Exercise
Output the passage of the kidney failure article between "But it need" and "what was inevitable.", inclusive, copied word for word.

[Source text Boundary: Start]

Sunday, September 09, 2007

More suffering from kidney failure

NST: KUALA LUMPUR: More and more Malaysians are suffering from end-stage renal disease, or kidney failure.
The 14th report of the Malaysian Dialysis and Transplant Registry 2006 released recently contains some grim revelations.
There were 15,000 Malay-sians on dialysis last year, and the intake of new dialysis patients showed a linear increase over the years from 1,136 in 1997 to 3,152 last year.
It also revealed an alarming trend in the incidence of diabetic nephropathy as a cause of kidney failure — 50 per cent of new dialysis patients last year were diabetic.
But it need not be the case, said Dr Satwant Singh Gill, who is better known as S.S. Gill, the country’s first nephrologist.
"The key to prevention is early diagnosis and prompt treatment before damage becomes extensive."
And Dr Gill, 74, called on Malaysians to seriously heed the government’s healthy lifestyle campaign to avert chronic diseases, including kidney failure.
Malaysians, said Dr Gill, must prevent what was preventable, treat what was treatable and prepare for what was inevitable.

[Source text Boundary: End]
[Extracted entries Boundary: Start]

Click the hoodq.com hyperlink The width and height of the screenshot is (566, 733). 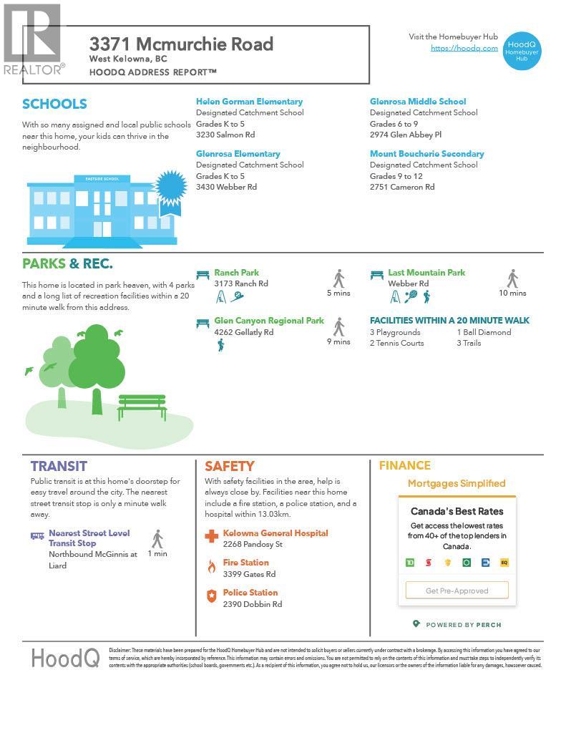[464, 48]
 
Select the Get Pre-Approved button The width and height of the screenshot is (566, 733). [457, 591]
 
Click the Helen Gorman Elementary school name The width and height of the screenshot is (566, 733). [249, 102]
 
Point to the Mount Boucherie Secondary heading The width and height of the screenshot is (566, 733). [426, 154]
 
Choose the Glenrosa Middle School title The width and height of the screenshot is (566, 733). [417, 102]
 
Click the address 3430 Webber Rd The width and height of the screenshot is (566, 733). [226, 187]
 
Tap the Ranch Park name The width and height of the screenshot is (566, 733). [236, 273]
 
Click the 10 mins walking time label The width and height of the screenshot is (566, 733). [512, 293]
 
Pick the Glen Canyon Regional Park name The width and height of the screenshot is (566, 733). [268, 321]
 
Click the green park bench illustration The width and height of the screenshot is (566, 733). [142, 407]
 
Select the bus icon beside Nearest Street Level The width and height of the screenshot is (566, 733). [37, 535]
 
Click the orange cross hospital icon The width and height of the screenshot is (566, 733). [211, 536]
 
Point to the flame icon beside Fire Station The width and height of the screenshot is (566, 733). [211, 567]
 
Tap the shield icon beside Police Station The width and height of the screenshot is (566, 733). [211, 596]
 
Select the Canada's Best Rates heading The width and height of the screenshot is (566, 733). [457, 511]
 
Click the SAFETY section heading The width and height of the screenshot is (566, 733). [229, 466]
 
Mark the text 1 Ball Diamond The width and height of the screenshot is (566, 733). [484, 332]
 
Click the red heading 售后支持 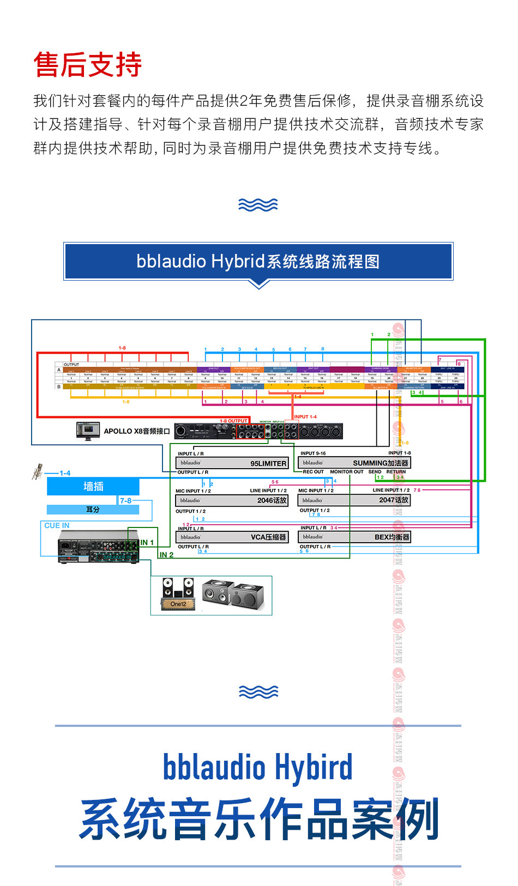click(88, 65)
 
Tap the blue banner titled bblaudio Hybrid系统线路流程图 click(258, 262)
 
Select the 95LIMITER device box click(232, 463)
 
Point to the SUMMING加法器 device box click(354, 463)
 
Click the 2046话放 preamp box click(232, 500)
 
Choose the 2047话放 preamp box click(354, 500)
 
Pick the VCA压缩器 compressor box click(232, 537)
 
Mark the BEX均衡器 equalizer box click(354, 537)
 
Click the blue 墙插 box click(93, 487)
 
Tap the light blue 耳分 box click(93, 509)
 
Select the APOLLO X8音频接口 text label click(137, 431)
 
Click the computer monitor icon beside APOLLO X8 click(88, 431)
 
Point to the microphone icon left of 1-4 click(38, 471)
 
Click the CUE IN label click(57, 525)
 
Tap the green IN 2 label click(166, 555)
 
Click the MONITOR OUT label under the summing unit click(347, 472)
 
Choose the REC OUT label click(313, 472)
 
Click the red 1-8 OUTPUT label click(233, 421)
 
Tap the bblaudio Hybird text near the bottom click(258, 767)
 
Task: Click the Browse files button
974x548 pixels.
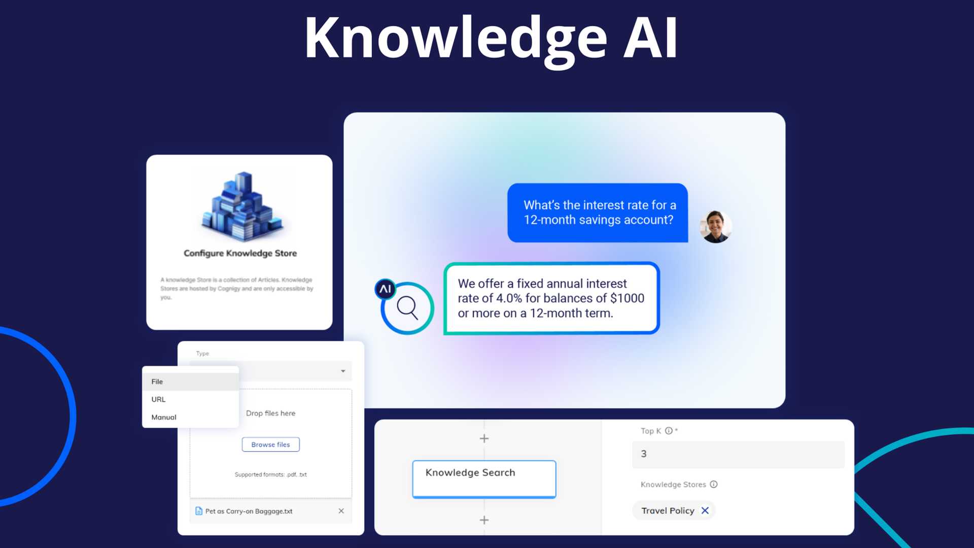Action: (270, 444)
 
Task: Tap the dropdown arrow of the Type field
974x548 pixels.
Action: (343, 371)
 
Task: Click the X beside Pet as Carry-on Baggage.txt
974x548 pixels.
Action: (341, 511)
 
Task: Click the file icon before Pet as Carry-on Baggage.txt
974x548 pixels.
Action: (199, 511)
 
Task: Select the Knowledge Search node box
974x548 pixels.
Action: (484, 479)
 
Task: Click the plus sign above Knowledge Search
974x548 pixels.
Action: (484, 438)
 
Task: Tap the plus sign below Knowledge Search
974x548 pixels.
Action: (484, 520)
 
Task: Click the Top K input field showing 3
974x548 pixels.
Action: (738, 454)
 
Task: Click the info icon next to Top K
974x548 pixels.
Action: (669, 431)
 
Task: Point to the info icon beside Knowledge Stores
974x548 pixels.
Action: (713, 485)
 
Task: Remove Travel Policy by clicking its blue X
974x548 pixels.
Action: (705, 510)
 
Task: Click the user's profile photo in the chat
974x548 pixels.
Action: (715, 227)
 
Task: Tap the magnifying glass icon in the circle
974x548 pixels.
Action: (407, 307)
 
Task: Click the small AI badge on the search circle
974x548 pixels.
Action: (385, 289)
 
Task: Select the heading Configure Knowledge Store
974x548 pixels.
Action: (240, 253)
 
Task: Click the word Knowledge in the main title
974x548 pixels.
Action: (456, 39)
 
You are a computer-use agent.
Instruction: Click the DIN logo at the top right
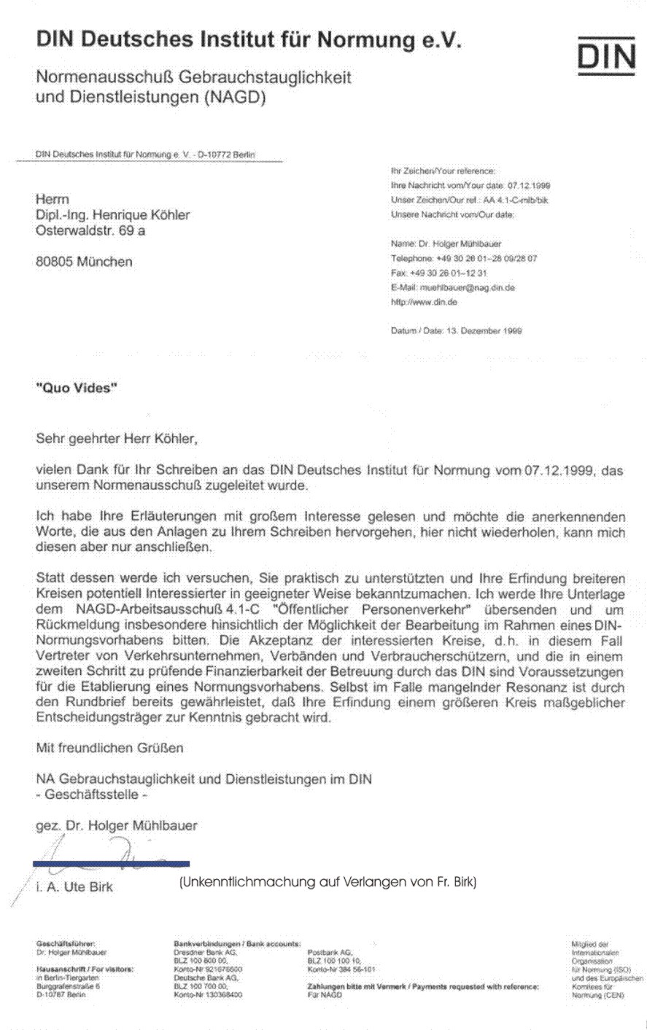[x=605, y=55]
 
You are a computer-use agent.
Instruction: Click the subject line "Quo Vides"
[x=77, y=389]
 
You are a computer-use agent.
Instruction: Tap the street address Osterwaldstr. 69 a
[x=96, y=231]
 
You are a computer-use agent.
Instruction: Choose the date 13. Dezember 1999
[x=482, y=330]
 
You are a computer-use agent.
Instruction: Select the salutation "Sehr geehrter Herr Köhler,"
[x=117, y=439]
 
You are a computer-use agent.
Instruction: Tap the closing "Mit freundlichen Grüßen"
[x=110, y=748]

[Extracted entries Boundary: End]

Answer space
But it need not be the case, said Dr Satwant Singh Gill, who is better known as S.S. Gill, the country’s first nephrologist.
"The key to prevention is early diagnosis and prompt treatment before damage becomes extensive."
And Dr Gill, 74, called on Malaysians to seriously heed the government’s healthy lifestyle campaign to avert chronic diseases, including kidney failure.
Malaysians, said Dr Gill, must prevent what was preventable, treat what was treatable and prepare for what was inevitable.